A decision regarding the European Union’s trade deal with Singapore could have far-reaching implications for future agreements, after the EU’s top lawyer said the European Commission could not finalise the deal without member state approval.
In an opinion issued yesterday (21 December), EU Advocate-General Eleanor Sharpston said that certain parts of the planned deal with Singapore do not fall under the EU’s exclusive competence to negotiate trade and will have to be ratified by national parliaments, a process that has already threatened to derail a similar agreement with Canada.
Although Sharpston’s opinion is not binding, European Court of Justice judges rarely go against the advice of their advocate-general and they will issue a full ruling that is expected early next year.
In a statement, the ECJ said that the British lawyer “considers that the EUSFTA [European Union Singapore Free Trade Agreement] can only be concluded by the EU and member states acting jointly.”
The case was first brought by the European Commission, which sought to put to bed any doubts that it alone has full responsibility for brokering the bloc’s trade agreements when the deal does not include any factors over which member states share or hold exclusive dominion.
Regarding the trade deal in question with Singapore though, the issues of air and maritime transport, as well as labour and environmental standards caused some disagreement, as they fall into a grey area where who is responsible is not always clear.

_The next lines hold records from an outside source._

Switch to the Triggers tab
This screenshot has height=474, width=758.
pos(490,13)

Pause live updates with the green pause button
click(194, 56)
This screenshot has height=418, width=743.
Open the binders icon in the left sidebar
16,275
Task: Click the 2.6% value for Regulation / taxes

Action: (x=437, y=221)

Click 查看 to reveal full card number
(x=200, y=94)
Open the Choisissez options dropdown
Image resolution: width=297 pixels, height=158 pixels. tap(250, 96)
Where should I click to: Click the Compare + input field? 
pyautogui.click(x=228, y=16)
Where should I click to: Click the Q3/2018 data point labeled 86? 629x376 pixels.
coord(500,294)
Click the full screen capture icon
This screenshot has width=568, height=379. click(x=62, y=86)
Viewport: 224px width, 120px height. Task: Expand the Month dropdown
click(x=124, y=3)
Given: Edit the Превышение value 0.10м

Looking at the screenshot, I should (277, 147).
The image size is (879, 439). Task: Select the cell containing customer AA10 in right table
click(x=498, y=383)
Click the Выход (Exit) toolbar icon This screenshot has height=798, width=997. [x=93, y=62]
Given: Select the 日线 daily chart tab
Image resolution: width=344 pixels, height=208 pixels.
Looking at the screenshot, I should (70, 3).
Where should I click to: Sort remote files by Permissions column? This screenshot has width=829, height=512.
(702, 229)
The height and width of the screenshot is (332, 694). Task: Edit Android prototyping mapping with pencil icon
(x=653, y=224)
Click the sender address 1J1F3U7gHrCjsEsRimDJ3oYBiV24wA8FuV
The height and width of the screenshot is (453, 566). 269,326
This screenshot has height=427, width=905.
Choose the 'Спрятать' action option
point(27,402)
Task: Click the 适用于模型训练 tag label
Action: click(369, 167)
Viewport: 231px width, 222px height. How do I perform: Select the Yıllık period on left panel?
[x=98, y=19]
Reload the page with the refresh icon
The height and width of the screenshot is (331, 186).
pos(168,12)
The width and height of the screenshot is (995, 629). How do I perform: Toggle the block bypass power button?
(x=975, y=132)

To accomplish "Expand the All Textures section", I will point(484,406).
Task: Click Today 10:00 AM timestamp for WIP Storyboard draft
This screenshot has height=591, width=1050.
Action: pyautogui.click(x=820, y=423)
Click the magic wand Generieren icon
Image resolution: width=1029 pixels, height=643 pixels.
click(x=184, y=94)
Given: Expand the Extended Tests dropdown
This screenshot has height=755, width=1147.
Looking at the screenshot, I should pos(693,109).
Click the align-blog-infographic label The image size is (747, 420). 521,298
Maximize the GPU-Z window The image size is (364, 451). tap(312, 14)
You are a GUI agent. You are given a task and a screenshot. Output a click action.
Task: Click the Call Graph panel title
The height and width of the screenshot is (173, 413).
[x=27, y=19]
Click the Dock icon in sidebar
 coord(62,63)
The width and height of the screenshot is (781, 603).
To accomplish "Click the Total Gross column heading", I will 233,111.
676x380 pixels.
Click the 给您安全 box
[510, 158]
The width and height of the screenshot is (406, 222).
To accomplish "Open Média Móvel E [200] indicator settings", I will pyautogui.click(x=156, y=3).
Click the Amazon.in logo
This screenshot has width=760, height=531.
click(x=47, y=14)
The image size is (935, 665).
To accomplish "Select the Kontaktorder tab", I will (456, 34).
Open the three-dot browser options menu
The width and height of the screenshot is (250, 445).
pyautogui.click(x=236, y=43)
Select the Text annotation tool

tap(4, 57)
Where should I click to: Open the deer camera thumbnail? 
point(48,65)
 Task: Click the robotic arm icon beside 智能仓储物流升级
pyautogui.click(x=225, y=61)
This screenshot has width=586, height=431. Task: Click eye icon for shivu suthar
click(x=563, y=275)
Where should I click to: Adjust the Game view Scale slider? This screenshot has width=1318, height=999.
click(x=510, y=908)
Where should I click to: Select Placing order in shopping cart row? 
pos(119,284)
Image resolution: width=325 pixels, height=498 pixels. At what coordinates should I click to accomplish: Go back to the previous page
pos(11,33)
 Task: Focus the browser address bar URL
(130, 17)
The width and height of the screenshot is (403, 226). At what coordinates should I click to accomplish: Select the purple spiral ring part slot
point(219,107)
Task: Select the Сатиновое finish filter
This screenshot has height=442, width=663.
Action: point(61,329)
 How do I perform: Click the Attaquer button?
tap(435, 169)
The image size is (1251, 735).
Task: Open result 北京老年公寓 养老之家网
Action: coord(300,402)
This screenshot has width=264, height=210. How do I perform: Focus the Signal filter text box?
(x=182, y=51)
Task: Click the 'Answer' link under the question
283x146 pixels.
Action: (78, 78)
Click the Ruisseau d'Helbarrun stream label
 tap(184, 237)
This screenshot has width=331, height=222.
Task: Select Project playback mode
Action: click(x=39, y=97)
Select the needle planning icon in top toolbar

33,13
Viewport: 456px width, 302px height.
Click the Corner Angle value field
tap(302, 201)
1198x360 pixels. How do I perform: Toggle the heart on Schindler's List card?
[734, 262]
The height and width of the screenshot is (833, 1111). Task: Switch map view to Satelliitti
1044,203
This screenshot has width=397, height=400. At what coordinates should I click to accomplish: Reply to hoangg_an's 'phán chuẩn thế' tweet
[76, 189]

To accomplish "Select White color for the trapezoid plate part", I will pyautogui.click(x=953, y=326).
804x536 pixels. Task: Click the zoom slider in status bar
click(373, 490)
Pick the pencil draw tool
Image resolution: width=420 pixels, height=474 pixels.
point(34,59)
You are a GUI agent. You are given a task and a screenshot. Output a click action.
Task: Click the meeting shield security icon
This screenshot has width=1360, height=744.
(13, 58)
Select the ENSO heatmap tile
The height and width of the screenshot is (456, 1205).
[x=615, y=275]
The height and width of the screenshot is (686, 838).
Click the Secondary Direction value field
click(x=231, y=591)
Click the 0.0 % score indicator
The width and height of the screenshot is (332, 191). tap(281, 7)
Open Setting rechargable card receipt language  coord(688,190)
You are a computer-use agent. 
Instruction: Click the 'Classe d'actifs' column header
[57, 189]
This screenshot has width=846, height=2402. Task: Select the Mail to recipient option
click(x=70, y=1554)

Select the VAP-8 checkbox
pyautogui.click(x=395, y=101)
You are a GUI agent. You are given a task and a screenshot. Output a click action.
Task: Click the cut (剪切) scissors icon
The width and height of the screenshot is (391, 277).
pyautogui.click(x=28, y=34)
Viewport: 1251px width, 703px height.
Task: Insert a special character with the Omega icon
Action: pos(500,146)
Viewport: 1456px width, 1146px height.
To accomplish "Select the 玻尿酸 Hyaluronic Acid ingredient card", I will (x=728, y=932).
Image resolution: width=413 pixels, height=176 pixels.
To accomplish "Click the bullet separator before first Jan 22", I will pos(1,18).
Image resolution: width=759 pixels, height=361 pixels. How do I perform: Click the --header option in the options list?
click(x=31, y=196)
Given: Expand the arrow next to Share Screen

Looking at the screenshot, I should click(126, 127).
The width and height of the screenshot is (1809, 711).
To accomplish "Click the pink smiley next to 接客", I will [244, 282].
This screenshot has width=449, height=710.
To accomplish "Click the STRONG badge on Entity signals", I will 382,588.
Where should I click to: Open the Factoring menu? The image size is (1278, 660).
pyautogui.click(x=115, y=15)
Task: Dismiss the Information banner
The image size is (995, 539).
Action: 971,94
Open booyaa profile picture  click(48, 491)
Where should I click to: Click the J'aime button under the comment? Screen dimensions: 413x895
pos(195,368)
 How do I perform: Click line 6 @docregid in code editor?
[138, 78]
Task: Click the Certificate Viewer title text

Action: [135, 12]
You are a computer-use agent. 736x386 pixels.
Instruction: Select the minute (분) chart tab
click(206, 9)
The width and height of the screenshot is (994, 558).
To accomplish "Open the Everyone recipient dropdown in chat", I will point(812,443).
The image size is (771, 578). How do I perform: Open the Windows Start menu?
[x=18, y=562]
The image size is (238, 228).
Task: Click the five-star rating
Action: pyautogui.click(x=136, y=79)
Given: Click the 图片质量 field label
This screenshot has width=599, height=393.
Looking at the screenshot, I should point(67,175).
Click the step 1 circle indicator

Sharpston also highlighted that the EU had no right to conclude any deal that would affect bilateral agreements already in place between the member states and the Southeast Asian city-state.
Ultimately, she came down on the side of the member states, although she did admit that “difficulties may arise from a ratification process involving all of the member states alongside the EU”, but the ECJ statement added that this “cannot affect the question of who has competence to conclude the agreement”.
The advocate-general did not call into question Brussels’ exclusive right to negotiate and conclude trade deals on behalf of the EU28, in fact her opinion confirmed this, but she clarified that any agreement taking in trade in transport services, issues relating to public procurement and anything affecting labour and environmental policy will need member state approval.
The EU executive acknowledged the opinion as an “important element” in the court’s forthcoming ruling but insisted that “no definite conclusions” could be made before that decision is finally made.
Trade deals that fall solely under the Commission’s remit pass relatively quickly into force, as they only need the approval of the Parliament and the Council. However, a mixed deal needs to be greenlit by national and, as shown by the CETA affair, some regional parliaments, adding what could be years to the overall timeframe.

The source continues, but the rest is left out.